São exatamente: 17:51. Acabei de lanchar. Cheguei do mercado já tem um tempinho. Estou deitada na minha cama, como eu já cuidei da juba ontem, estou livre esse restinho de tarde e a noite.
Já estou com o notebook ligado, vou trabalhar no meu livro de poesia o "POETA" estou melhorando algumas poesias. Escrevi esses poemas em 20010,. A grande maioria. Eu estava passando por um período muito difícil´na minha vida. Eu tinha sido expulsa da academia de forma bem humilhante, fui acusada de ter xingado a família do dono na internet. Eu nem conhecia a família dele. Isso me causou um sofrimento muito grande porque eu não fiz nada e era apaixonada por ele.
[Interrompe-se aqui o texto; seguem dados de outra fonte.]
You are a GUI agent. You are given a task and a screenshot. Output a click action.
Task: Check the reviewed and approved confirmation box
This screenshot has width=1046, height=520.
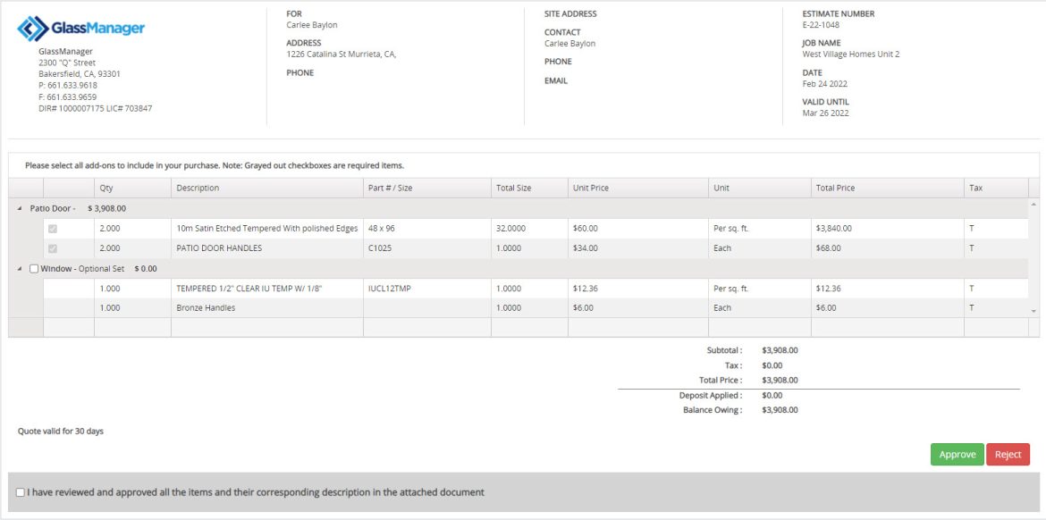point(21,492)
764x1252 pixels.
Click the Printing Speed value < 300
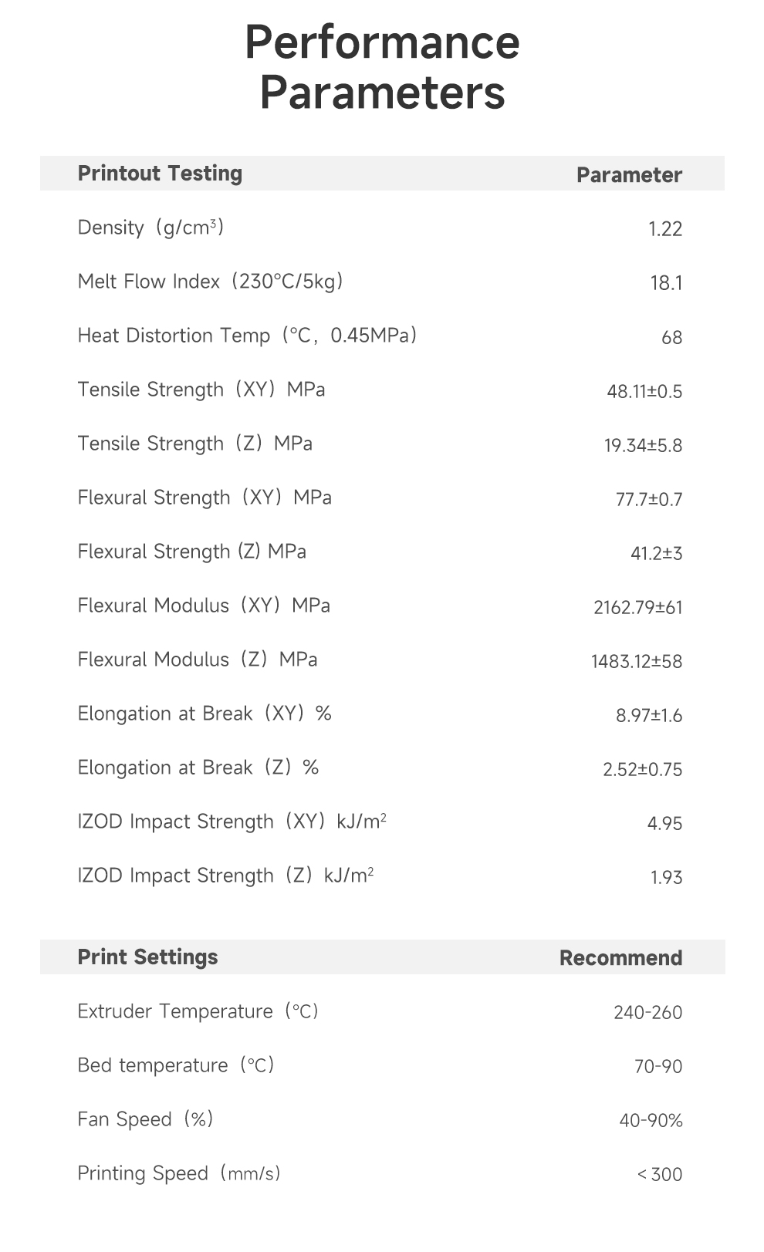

Na época eu não estava falando com o mesmo, porque ele terminava com a ex e volta, me afastei, mas continuava na academia, foi um grande erro. Ela disse para ele que eu falei piadinha para ela, e o pateta acreditou. Em 2010 não tinha Smartfit, nem essa quantidade de academias que tem hoje, minha única opção era a dele que ficava dentro de um clube.
Já dizia Vinicius de Moraes ""O POETA SÓ É GRANDE SE SOFRER" tudo o que eu sentia por ele foi embora com as lágrimas.
Pena que algumas pessoas que receberam exemplar da primeira versão do livro não vão ler essa nova edição. Eu mandei um exemplar para o meu ex patrão o dono da padaria francesa. O Wilson encomendou alguns exemplares para presentear amigos. Ele gostou muito dos poemas. Foi ele quem fez a revisão, ele foi professor de engenharia da UNB. Deixou escapar alguns errinhos. Vou usar IA para revisá-lo novamente.
Fiz uma dedicatória para o ex patrão usando duplo sentido, espero que ele tenha entendido que na frase (leve-me para cama, leia-me, desfrute-me) eu estava me referindo ao livro. A ideia era brincar com as palavras e a imaginação dele. A secretária dele leu, fotografou sem ele ver e espalhou para o resto da padaria. Ninguém quis me contar os detalhes, mas posso imaginar a treta que deu. Eu já estava em outro emprego. Também não fui atrás para saber. Não tenho interesse na vida dos outros. Ainda mais de gente que já me perseguiu. Por isso quando a vi em um restaurante em Trancoso, fingi que nem conhecia.
Não era por esse livro que eu iria começar a trabalhar, era o Brasil Crescendo, meu primeiro livro, publicado em 2009, fui parar até em uma Bienal. O dono da editora disse que meu livro é muito interessante. Mas o arquivo dele está no notebook velho que estragou, vou ver se consigo encontra-lo em um e-mail novo que eu fiz tem pouco tempo.
Comecei a trabalhar nesse livro de poesia na quinta feira, espero terminar nesse final de semana, ainda estou pensando se vou ou não para o Parque da Cidade amanhã, é mais provável que eu vá.